- [Extract provided]
-------

Many industrial operations remain at risk of costly, disruptive cyber incidents. Despite their significant investments in defensive technologies, most companies don’t do a good job of maintaining them. This is often due to an imbalance between investments in security technologies and the people, processes, and security management technologies needed to sustain them.
The failure to keep cybersecurity solutions up to date often leaves plants vulnerable to exploits of unpatched vulnerabilities, obsolete policies, and poorly controlled privileges. Limited visibility of these risks compounds the problem by allowing managers to operate with a false sense of security. ARC’s Industrial/OT Cybersecurity Maturity Model can help companies recognize and address these gaps.
ARC Advisory Group analysts recently discussed the current state of industrial cybersecurity with PAS Global executives. The company’s Cyber Integrity solution was developed to help industrial companies overcome major obstacles to effective maintenance of control system cybersecurity. Features include automation of critical activities like asset inventory and vulnerability management, automatic detection of endpoint changes, and risk analytics for situation awareness and program management.
ARC’s Industrial/OT Cybersecurity Maturity Model
ARC’s research across a wide spectrum of industrial companies consistently shows that many industrial companies struggle to derive value from sophisticated cybersecurity technology investments. Lack of appropriate people, processes, and security management technology has undermined the effectiveness of security investments. Unaware managers continue to operate with a false sense-of-security.

-------

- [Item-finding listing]

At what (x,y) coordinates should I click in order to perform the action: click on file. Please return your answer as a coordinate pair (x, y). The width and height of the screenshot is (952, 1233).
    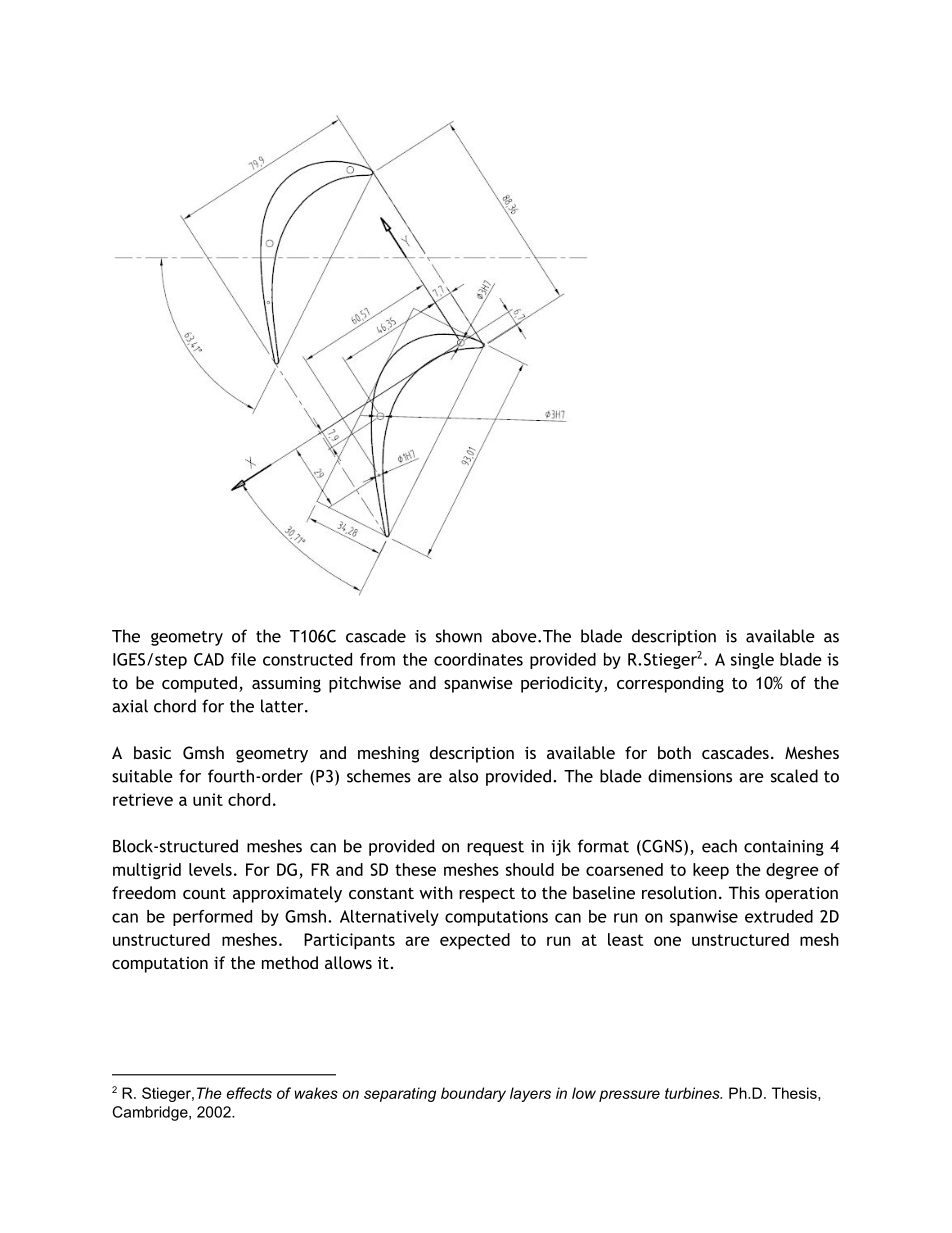
    Looking at the image, I should click on (243, 659).
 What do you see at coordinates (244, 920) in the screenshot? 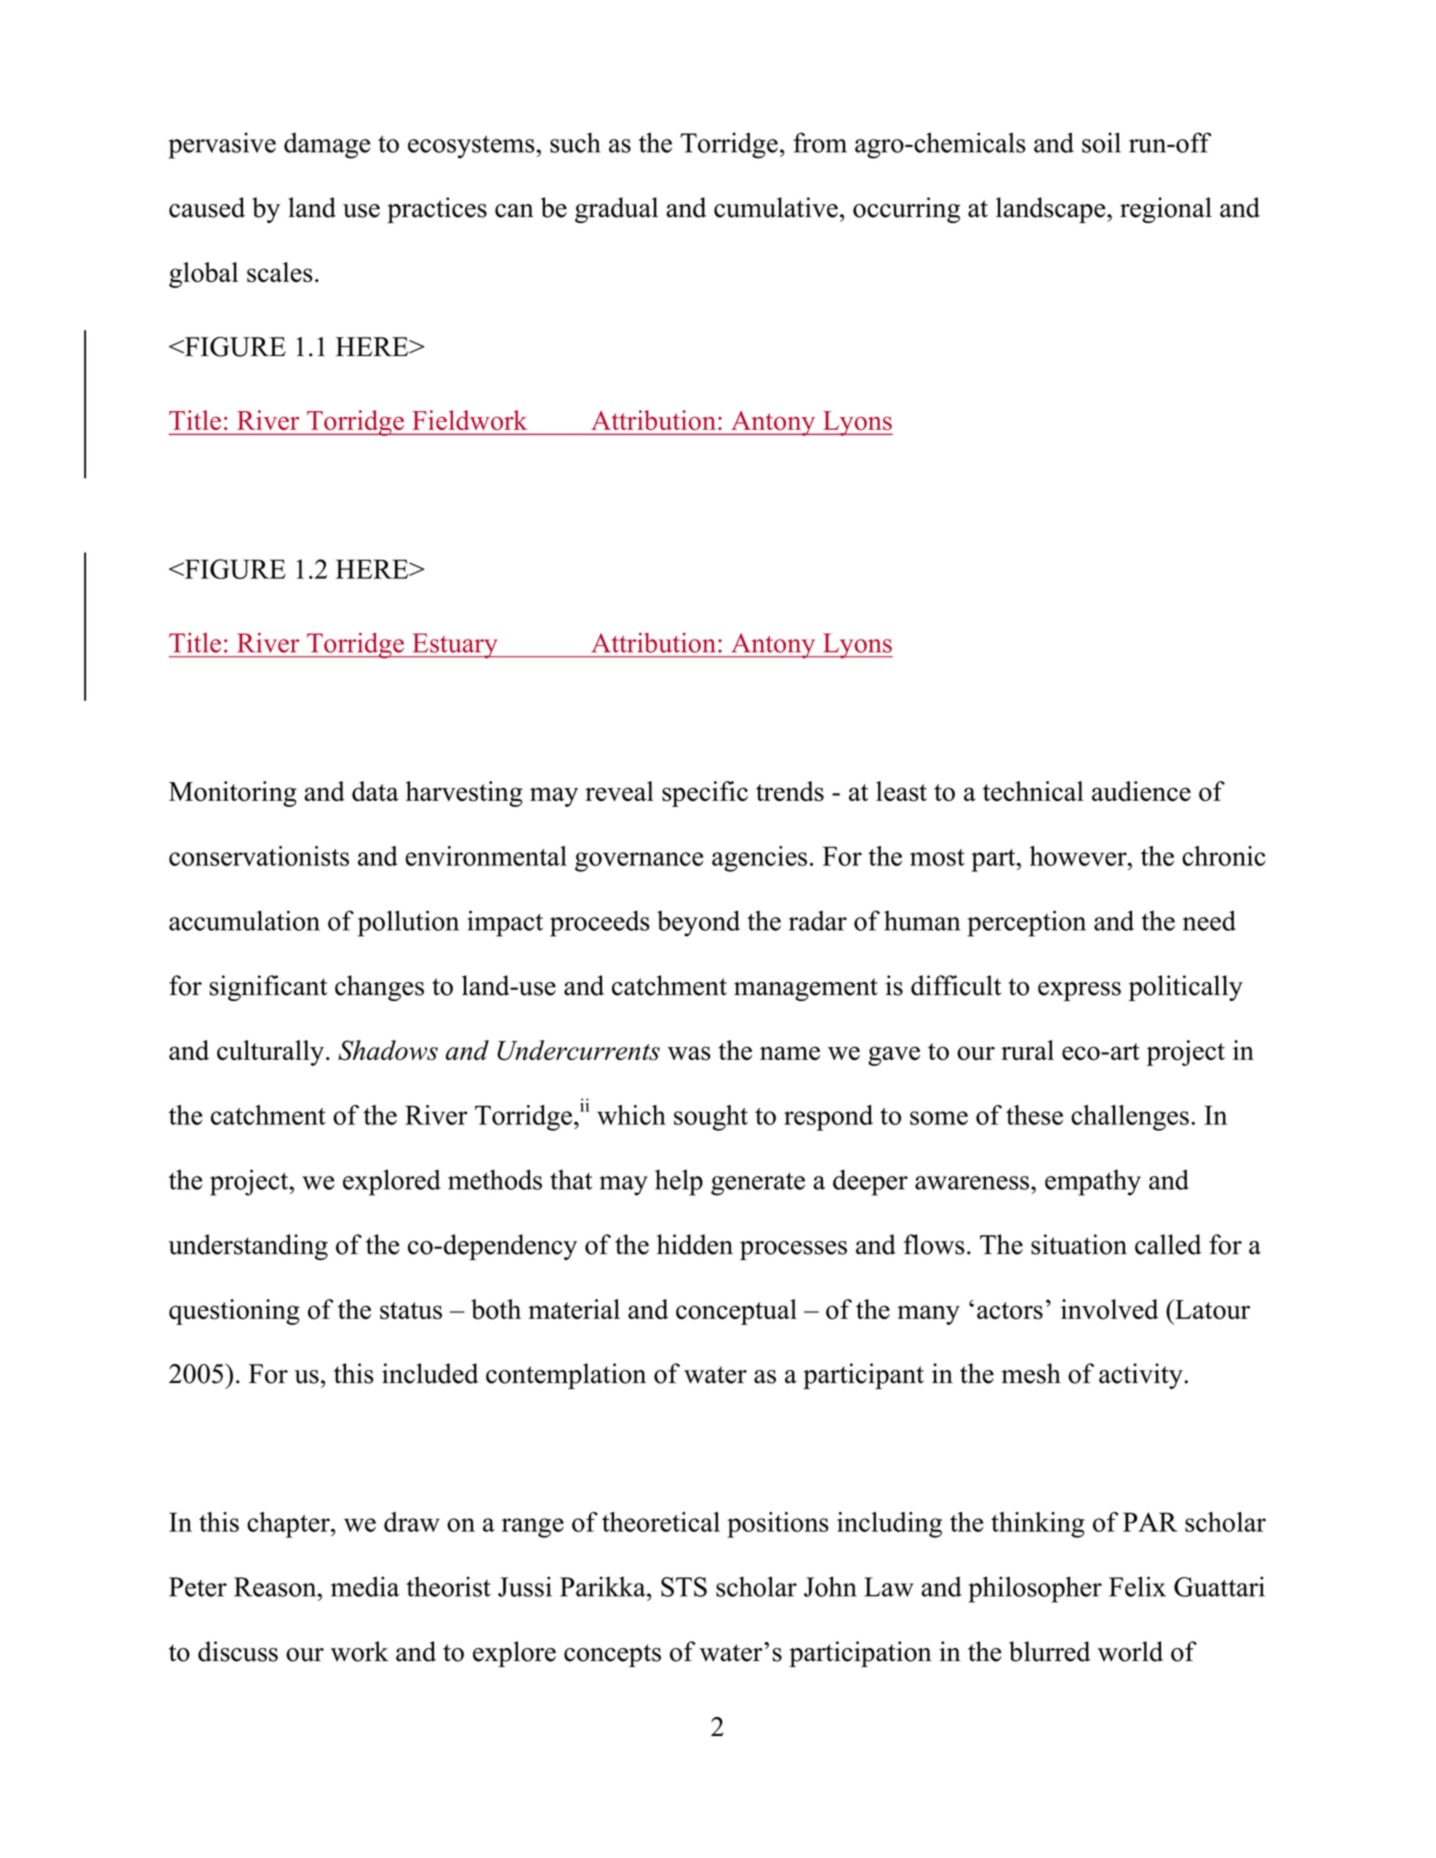
I see `accumulation` at bounding box center [244, 920].
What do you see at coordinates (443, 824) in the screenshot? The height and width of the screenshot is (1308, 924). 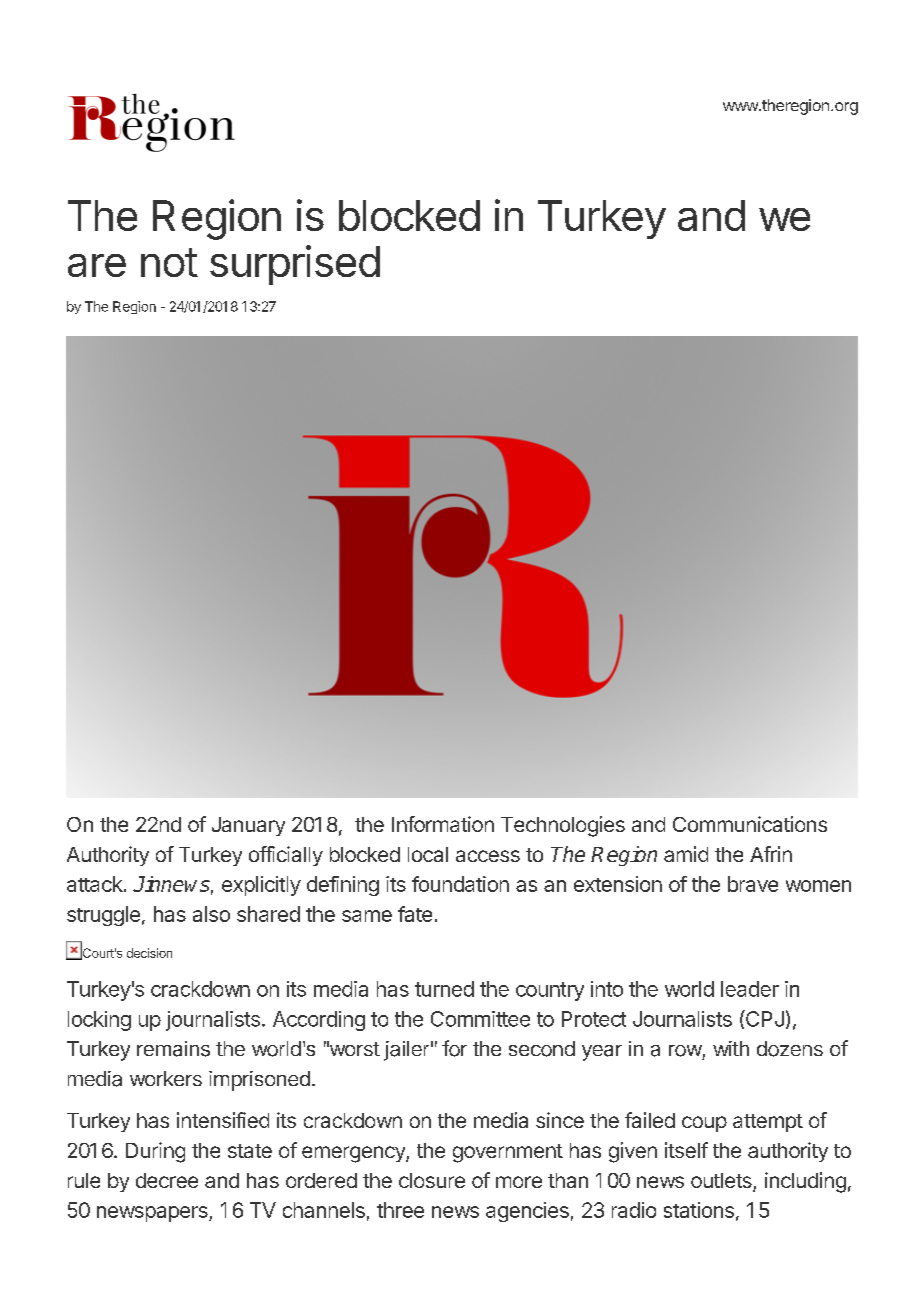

-------

- [Short problem A] In the article on industrial cybersecurity, what does ARC offer to help companies recognize and address gaps in maintaining their security technologies?
- [Short problem B] Carry the article on industrial cybersecurity further, picking up right after its final sentence.
This listing has no connection to the article on industrial cybersecurity.

- [Written response A] ARC's Industrial/OT Cybersecurity Maturity Model.

- [Written response B]
ARC developed its Industrial/OT Cybersecurity Maturity Model to help companies implement effective cybersecurity programs. The model provides a roadmap for building sustainable layers of defense through incremental investments in security technology, security management technology, processes, and people. Satisfying requirements at each step ensures that the organization is prepared to advance to the next maturity level. The colors in each step distinguishes defensive measures used to minimize the likelihood of a system compromise from those needed to detect and respond rapidly to sophisticated attacks.
Security management technologies are an essential, but often overlooked, part of ARC’s model. As most companies have a shortage of cybersecurity resources, optimizing productivity is essential. Security management technologies support this goal through automated security management workflows, enhanced visibility of critical risks, and ready access to information defenders’ need for rapid response to sophisticated attacks.
PAS Global Cyber Integrity Enables Better Industrial/OT Security
PAS Global designed its Cyber Integrity security management technology solution to help improve the efficiency and effectiveness of people responsible for maintaining plant security. The solution’s capabilities support execution of critical tasks in the Secure Systems and Incident Management processes in ARC’s model. This includes functionality for: developing and maintaining asset inventories; identifying, evaluating, and managing system vulnerabilities; detecting and managing unexpected system changes; and, analyzing and visualizing system security risks.
Security Requires an Accurate, Comprehensive Asset Inventory
Lack of a trustworthy, up-to-date asset inventory is a major problem in most plants, especially those with legacy systems. Manual efforts to address this situation often fail because of the costs and downtime requirements of plant walk downs. When walk downs are performed, unrecorded changes to hardware and software still erode information quality. Automation is the only answer for this critical activity.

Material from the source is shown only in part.